• TASKS AND EXERCISES
**A)** According to the page about Aboriginal Studies at the University of Toronto, which faculty is the program part of?
**B)** Write what comes next in the page about Aboriginal Studies at the University of Toronto, picking up after its final sentence.
--- GIVEN PASSAGE ---
Aboriginal Studies at the University of Toronto
The Aboriginal Studies Program provides the opportunity for Aboriginal and non-Aboriginal students to learn and think about Indigenous knowledges in creative, transformative and critical ways.

About

Aboriginal Studies at the University of Toronto is an interdisciplinary undergraduate program within the Faculty of Arts and Science. The program is dedicated to the scholarly study and research of the priorities and aspirations of Indigenous peoples in Canada and throughout the world. An important goal of the program is to provide an opportunity for Aboriginal and non-Aboriginal students to learn and think about Indigenous knowledges in creative, transformative and critical ways. The program offers courses that engender a rigorous and respectful understanding of Indigenous peoples’ languages, knowledges, cultures, histories, politics, arts, intellectual traditions, and research methodologies.  The University of Toronto’s Aboriginal Studies program has developed from a Minor designation to a degree program offering a Major and now a Specialist in Aboriginal Studies.  A key feature of our program is its respect and promotion of Indigenous knowledges, as evidenced by the commitment to Aboriginal language instruction and courses devoted to the topic of Indigenous knowledge itself.

The Aboriginal Studies Program is part of the Centre for Aboriginal Initiatives (CAI), which also houses two key projects: Supporting Graduate Student Enhancement (SAGE UT), an initiative geared toward supporting Indigenous student success while facilitating increased presence of Aboriginal knowledge and worldviews within the University; and Ciimaan/Kahuwe’yá/Qajaq, which promotes and facilitates language learning in Anishinaabemowin, Haudenosaunee Language (Oneida), and Inuktitut.
--- MATERIAL SHOWN ---
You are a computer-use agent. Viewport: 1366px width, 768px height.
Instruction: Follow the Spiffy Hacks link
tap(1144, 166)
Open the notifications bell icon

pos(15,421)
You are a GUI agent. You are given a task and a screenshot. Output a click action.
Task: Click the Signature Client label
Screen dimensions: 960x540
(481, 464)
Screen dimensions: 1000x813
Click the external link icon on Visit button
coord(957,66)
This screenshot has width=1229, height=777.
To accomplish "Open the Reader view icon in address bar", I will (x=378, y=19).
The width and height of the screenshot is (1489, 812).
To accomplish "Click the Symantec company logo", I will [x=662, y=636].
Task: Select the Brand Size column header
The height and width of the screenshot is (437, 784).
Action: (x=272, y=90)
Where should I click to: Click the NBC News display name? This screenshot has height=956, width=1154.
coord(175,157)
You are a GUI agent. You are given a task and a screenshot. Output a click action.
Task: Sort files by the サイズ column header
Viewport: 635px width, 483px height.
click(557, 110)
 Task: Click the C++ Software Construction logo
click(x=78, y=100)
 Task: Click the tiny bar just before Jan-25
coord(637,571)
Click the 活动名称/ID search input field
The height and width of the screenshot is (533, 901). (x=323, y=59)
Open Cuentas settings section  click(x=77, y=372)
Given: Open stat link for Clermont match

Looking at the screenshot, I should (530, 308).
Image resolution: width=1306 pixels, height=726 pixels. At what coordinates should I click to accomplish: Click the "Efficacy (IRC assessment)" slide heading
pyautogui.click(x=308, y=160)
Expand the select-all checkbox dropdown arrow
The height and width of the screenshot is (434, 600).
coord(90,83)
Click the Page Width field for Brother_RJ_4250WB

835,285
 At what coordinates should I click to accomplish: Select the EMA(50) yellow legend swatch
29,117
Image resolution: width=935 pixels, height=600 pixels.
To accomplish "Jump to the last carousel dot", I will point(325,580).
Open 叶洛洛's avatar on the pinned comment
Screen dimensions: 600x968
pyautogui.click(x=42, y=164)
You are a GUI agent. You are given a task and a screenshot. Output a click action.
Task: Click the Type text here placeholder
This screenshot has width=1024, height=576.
---
• ANSWERS PER TASK
**A)** The Faculty of Arts and Science.

**B)**
News & Announcements

Upcoming Events

Aboriginal Studies Program, University of Toronto

The Medicine Wheel represents the worldview of Anishinaabe people. As a worldview it shows how all life is connected. It begins with the four cardinal directions: north, south, east and west, which articulate the relationship of humans to earth, sky, fire and water. Anishinaabe teaching, the seven grandfather teachings, the good life teachings, the spiritual belief system and the stories are all contained in the wheel. It also represents the medical paradigm of the Anishinaabe people in which illness is viewed as an imbalance within the body in its connection to the heart, spirit and mind. More than that, the Medicine Wheel is also a methodology, a way of arriving at an understanding of a being, phenomena, or an event as it constitutes a way of tracking a being’s journey, examining its connections with other beings, determining the influences of events/others/obstacles had on its journey and charting a way to restore balance or maintain balance as the case may be. In a sense, as both a worldview, a paradigm and an analytical methodology, the wheel becomes a sphere within which all spiritual and physical life can be understood in and of itself and in relation to all other beings. Lastly, it is a means by which many people can participate in understanding, studying, or discovering life, phenomena, ceremony or experience spirit-to-spirit connection. Lee Maracle Sto:Loh Nation ABS Instructor
The medicine wheel represents a holistic, traditional knowledge approach to education, which is at the heart of the Aboriginal Studies Program. The seven circles represent the Seven Grandfathers teachings, Seven Generations, and also the Seven Stages of Life. The blue represents the sky realm where the Eagle travels in the four directions ensuring that Aboriginal ways of life and knowing are protected and strengthened. The Eagle exemplifies recognition for the work done by individuals, families, communities and nations with the gift of one of its feathers. To be gifted an Eagle Feather is considered the highest honour. It also represents humility and respect. The Aboriginal Studies Program at the University of Toronto is recognized for providing excellence in teaching and enabling student achievements, as well as acknowledging its responsibility to strengthen and maintain community partnerships through teaching, learning and research initiatives.